Cinch is resilient. We combated these environmental challenges by developing a comprehensive land preparation strategy to counter inevitable floods to come. Our teams now prepare beds 45 cm tall to lift seeds above flood waters, and cut sloped drainage channels to wick waters away. We've also partnered with a subsidiary of Swiss Re to insure our crops with multi-peril protection, including total losses due to flooding and its effects.
Cinch has overcome tremendous adversity to deliver on our promise of transformative incomes for some of the world's poorest people.
My core responsibility as a Peace Corps Volunteer in São Nicolau, Cabo Verde, was teaching students aged 12-20 at the local high school. I continue to admire teachers for their incredible impact in a highly challenging role, but also now appreciate how teaching is a wonderful platform to have broader impact in the community.
Through my students, I met their families. By visiting their parents at work, or having dinner in their homes, I quickly deepened my understanding of their daily lives and challenges they faced. We built trust.
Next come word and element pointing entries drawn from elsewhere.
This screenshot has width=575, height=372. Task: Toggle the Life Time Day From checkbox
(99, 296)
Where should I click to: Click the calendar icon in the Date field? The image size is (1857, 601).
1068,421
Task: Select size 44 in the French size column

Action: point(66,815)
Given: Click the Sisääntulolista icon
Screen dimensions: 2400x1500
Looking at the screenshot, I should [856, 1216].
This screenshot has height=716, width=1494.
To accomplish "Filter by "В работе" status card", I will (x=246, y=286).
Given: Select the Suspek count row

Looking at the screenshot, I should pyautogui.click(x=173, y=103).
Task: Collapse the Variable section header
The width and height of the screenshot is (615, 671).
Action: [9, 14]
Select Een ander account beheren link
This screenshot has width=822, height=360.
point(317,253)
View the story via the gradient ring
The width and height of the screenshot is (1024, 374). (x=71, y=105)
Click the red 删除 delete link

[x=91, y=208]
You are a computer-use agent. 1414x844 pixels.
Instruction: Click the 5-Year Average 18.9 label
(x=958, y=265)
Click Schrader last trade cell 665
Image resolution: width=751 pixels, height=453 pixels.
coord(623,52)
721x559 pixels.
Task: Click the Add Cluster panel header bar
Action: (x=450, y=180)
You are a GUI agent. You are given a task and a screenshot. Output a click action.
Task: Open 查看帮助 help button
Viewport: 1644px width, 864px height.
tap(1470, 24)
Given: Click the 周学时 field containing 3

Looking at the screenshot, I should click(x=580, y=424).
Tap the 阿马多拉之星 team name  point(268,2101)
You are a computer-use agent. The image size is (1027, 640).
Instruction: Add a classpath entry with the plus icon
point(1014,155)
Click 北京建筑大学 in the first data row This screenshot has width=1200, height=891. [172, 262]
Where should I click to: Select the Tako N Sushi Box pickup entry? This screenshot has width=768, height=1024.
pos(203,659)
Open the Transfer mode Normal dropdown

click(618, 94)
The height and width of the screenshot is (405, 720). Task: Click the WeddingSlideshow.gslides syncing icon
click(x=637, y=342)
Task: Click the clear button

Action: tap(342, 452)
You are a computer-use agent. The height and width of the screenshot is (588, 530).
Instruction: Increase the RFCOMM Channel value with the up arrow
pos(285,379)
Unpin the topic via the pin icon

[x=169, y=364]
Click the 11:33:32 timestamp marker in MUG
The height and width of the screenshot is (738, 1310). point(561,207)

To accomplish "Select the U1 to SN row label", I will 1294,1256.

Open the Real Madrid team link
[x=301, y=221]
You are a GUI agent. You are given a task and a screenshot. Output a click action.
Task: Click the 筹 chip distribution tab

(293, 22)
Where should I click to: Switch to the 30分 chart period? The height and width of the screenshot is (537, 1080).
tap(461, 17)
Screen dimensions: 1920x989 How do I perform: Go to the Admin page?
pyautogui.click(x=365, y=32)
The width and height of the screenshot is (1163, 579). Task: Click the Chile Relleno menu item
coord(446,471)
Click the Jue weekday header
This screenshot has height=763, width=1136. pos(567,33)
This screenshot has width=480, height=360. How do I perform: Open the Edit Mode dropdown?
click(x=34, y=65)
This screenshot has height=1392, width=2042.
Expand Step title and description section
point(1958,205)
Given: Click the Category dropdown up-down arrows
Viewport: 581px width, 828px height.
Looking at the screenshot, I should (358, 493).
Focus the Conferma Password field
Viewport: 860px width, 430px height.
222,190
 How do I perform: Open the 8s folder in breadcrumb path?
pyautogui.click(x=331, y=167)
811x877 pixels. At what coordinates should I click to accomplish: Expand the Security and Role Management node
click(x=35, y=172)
That trust, which started by teaching their children and grew by spending time with siblings, parents and grandparents, became a foundation for many more projects we built together in the community.
To reduce the incidence of drowning, we opened a swim school. Farmers in the community worked with me to found the country's first seed bank to improve maize quality. In our village, I worked with a local entrepreneur to open a laundromat, which helped save precious water lost while hand washing clothes. Businesses I co-founded created dozens of jobs in an economically depressed community; all of these businesses still exist nearly ten years later.